Conducted at Houston Methodist Hospital, in Texas, the now-complete Phase 1 study (NCT05821153) tested COYA 301 in eight Alzheimer’s patients with dementia, as assessed by the Mini-Mental State Examination (MMSE). The study was open-label, meaning that both providers and participants were aware of the treatment being given.
Participants received a monthly five-day course of COYA 301 for four months. After that, they were followed for an additional period of two months.
COYA 301 led to improvement in test scores
COYA 301 resulted in a statistically significant improvement in mean MMSE scores on days 30, 60, and 90 during the treatment phase. MMSE scores were comparable to those seen at baseline (before starting treatment) on days 120 and 168.
Consistently, scores on the Clinical Dementia Rating-Sum of Boxes, a measure of cognitive functioning, showed a trend toward improvement on day 120, which reverted back toward pre-treatment scores by day 168.
In other cognitive measures, scores from the Alzheimer’s Disease Assessment Scale-Cognitive Subscale remained stable throughout treatment and follow-up, altogether indicating the absence of cognitive decline.
By the end of the treatment period, the mean percentage of Tregs nearly doubled compared with baseline levels (8.68 vs. 4.55). Likewise, mean Treg suppressive function significantly increased with treatment (79.5 % vs. 46.61%). COYA 301 also significantly lowered the levels of several pro-inflammatory immune signaling molecules in the patients’ bloodstream following each treatment cycle.
The investigational therapy was well-tolerated, with mild injection-site reactions and mild leukopenia (low white blood cell counts) being the most common adverse events. No serious adverse events were noted, and there were no study discontinuations.

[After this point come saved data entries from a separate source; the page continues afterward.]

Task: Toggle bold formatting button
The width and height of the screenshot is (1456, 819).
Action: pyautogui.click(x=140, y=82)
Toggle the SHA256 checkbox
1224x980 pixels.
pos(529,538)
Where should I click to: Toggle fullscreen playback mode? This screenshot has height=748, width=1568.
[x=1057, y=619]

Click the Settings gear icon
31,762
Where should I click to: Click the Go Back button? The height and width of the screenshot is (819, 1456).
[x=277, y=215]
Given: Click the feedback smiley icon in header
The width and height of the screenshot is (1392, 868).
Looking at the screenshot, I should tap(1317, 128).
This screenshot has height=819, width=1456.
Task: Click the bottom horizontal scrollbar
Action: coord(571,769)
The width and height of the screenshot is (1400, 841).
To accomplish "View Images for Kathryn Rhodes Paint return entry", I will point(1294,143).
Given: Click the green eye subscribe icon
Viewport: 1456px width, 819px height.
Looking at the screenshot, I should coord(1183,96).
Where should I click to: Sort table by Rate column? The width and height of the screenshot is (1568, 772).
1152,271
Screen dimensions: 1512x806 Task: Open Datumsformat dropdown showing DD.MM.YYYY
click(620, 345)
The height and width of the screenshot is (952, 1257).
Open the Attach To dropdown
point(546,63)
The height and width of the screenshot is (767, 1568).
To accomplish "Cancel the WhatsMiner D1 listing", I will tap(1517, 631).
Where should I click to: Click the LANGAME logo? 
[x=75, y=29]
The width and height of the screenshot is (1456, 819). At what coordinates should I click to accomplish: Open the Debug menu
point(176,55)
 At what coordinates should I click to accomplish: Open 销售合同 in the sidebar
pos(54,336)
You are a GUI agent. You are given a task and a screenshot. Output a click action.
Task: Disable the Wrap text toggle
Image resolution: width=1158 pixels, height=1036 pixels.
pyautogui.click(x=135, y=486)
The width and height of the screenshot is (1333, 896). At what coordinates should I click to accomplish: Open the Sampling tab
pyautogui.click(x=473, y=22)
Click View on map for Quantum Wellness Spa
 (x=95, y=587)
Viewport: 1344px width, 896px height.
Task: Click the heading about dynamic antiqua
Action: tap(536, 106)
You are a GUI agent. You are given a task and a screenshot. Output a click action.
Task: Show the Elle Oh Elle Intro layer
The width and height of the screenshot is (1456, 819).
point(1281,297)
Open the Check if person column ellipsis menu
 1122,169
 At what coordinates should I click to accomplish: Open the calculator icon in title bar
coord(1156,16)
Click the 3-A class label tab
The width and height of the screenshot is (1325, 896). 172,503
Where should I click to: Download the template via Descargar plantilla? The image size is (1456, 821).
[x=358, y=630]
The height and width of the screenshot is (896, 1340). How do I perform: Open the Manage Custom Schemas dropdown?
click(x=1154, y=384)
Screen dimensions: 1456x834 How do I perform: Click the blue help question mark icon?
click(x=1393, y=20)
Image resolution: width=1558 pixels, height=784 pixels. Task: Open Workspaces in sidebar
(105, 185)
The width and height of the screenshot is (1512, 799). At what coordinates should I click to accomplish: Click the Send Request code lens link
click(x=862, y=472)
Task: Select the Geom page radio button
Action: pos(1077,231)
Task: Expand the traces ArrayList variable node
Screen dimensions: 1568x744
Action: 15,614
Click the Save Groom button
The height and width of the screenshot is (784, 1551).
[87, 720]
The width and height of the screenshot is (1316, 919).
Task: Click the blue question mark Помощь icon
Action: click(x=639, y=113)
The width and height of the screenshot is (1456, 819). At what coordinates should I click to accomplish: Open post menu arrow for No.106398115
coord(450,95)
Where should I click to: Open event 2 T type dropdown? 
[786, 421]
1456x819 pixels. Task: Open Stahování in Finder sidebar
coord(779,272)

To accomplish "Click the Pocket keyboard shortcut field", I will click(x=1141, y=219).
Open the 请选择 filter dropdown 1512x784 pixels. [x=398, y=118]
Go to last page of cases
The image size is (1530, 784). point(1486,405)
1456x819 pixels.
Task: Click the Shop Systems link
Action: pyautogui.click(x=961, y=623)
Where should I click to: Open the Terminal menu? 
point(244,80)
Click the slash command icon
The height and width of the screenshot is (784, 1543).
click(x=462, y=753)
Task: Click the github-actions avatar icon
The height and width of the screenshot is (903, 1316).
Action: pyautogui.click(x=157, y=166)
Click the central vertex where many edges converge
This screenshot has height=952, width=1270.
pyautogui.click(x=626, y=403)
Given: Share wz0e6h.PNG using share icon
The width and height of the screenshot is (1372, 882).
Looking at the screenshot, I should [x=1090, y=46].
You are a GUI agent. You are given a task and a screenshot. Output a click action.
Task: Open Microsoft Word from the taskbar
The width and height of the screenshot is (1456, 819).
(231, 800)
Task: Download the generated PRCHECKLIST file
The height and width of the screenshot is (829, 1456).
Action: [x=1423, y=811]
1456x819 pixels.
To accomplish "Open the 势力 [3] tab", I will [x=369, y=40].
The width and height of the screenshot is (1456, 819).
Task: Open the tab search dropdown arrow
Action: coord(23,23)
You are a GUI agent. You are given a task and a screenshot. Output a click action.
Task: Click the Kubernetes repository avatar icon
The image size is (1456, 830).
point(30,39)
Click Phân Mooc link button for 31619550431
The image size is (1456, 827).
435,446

Coya is also developing a similar therapy, called COYA 302, for amyotrophic lateral sclerosis (ALS), a neurodegenerative disease that affects muscles. The IL-2-based treatment is designed to increase Treg activity while decreasing the activity of pro-inflammatory immune cells. Early data showed COYA 302 was able to slow disease progression in four ALS patients.
“We continue reviewing the data and evaluating next steps,” Berman said. “The data in Alzheimer’s patients supports our Treg-focused approach for the treatment of neurodegenerative diseases of high unmet need, similarly to the recent data from COYA 302 in ALS.”
The study was sponsored by Coya with support from the Alzheimer’s Association Part-the-Cloud Award.